All emails are listed under 'Activity' as being deferred.

Waiting for AWS to approve my SES access so I can switch away.

Same here, we have no delivered messages since yesterday at 17.00 GMT-3. Contacted Sendgrid support about this because we're having a lot of registered users that cannot activate their accounts.

I am using SendGrid on one project. Another surprising thing is that nobody from SendGrid is responding to this thread to explain and rectify as I have seen other companies do.

Perhaps you didn't see their helpful post here [0].

[0] https://news.ycombinator.com/item?id=12144124

They wouldn't have seen it because it wasn't posted yet.

We were previously using SendGrid but noticed a lot of email ended up in the Junk folders.

Now we're using Postmark; much better service and no issues with deliverability.

Yup. Will be leaving SendGrid. This is appalling.

No emails going out over here either. Our customers are complaining. Might be time to switch back to MailChimp.

I used SendGrid years ago, and never want to go back to it.

Then I switched to AWS. Nobody got fired for using AWS S3.

You mean SES?

No he literally writes his all emails to AWS s3. Just dumps them in a file.

Hence, no one can get fired. How can you get fired, if your fired email is just dumped in an s3 file?

You may have gotten downvoted to shit, but I thought that was funny!

Humor usually costs karma on hacker news but I can rebuild it with a few "wow Ruby is slow" comments.

S3 == SSS == Simple SMTP Service?

Are you using their shared IPs or do you have a dedicated one?

We are experiencing this issue also. Contacted SendGrid support and had them switch our traffic to different IP's.

Wish they would have communicated this in advance, or even update their status page.

If this guy was Homer Simpson, the answer would be:

(read using Homer voice)

"Uhhh, I love donuts! The status page is used only when something wrong happens. In your case, we decide to give you an outage by purpose, without telling you - haha - duh.

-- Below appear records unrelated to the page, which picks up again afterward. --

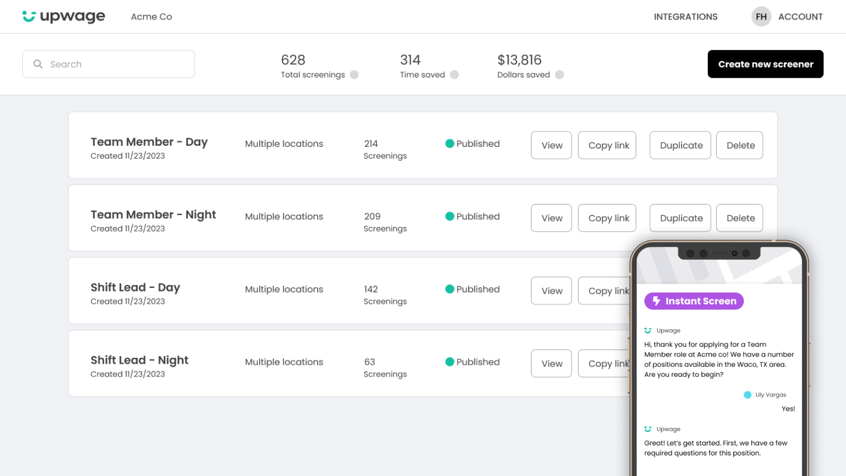This screenshot has width=846, height=476.
Task: Copy link for Team Member - Night
Action: point(607,218)
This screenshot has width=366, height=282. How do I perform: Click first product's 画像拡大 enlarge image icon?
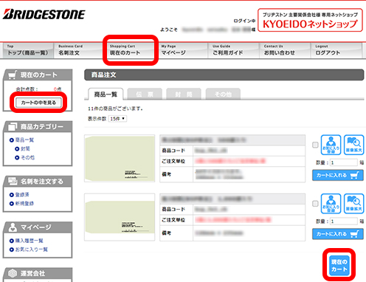(353, 145)
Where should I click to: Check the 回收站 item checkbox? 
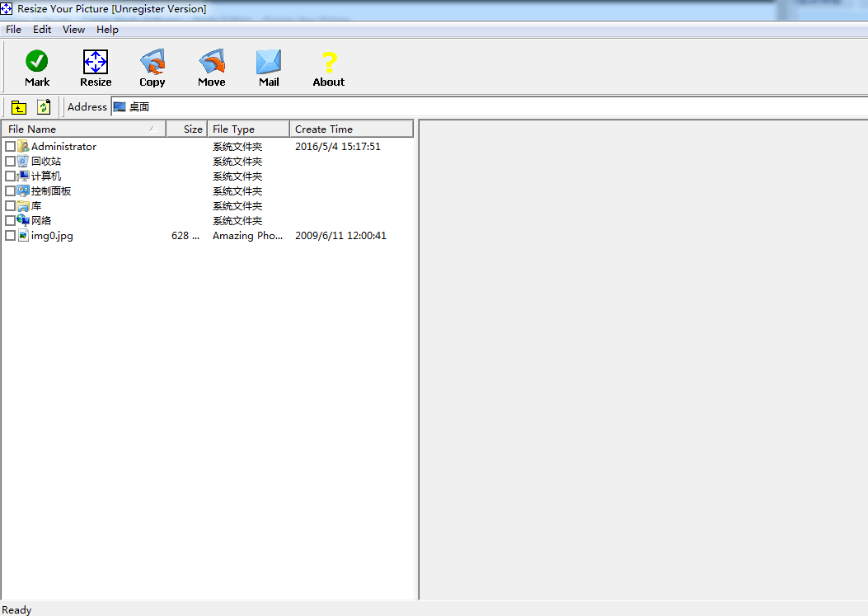click(x=10, y=161)
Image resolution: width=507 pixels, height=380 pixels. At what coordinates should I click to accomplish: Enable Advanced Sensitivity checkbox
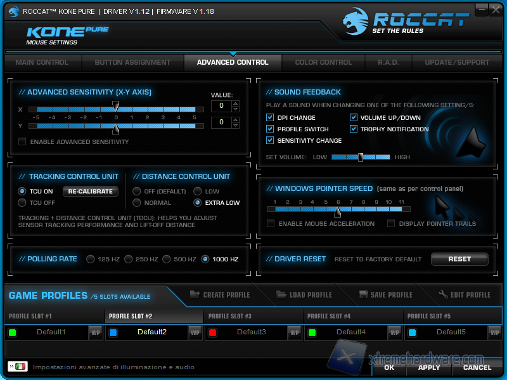tap(22, 141)
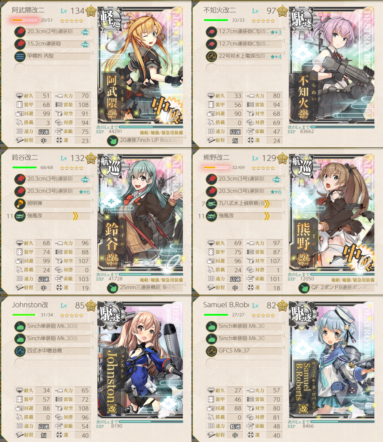
Task: Select the green 25mm三連装機銃 expansion slot icon
Action: point(112,288)
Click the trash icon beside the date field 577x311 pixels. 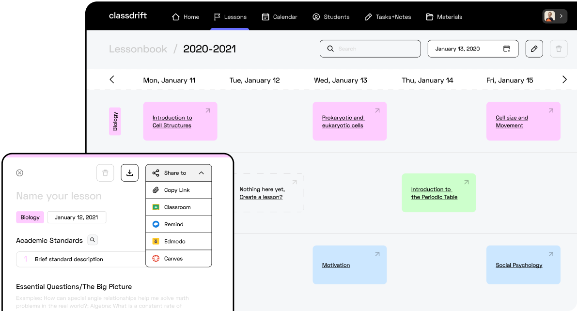click(x=559, y=49)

(Where is my beer, Marge?)

Oh, the customer is still waiting for my answer:

Dooonn't wooorrryyyy so much, we always do this on low plan customers - you know, we need some dumb guys to warm up our new IP range - hohoho - meeeryyyy x-mas!"

We've banned this account for violating the HN guidelines. If you don't want it to be banned, you're welcome to email hn@ycombinator.com. We're happy to unban people when there's reason to believe that they'll only post civil and substantive comments in the future.

We detached this comment from https://news.ycombinator.com/item?id=12144124 and marked it off-topic.


We detached this subthread from https://news.ycombinator.com/item?id=12144082 and marked it off-topic.

While funny, you're just making up words Sendgrid didn't say.

-----BEGIN PGP PUBLIC KEY BLOCK----- Version: BCPG C# v1.6.1.0

SendGrid under cover agent here...

Don't believe the conspiracy theorists out there, that this wasn't a push to the PRO plan for free tier usage account holders.

The free tier customers don't actually earn any money for send-grid, so I wouldn't be surprised if this little stunt increased subscriptions for the pro plan!

Remember, this wasn't an outage for anyone other than free tier account holders and that's why it wasn't on the outage page!

SendGrid does want your business, as long as you don't spend too long on the free-tier plan and ultimately upgrade!

Keep on Trucking...

Secret Agent... out!


No, it's is an outage for paid accounts. It is just apparently that you need a dedicated IP account to have not been effected.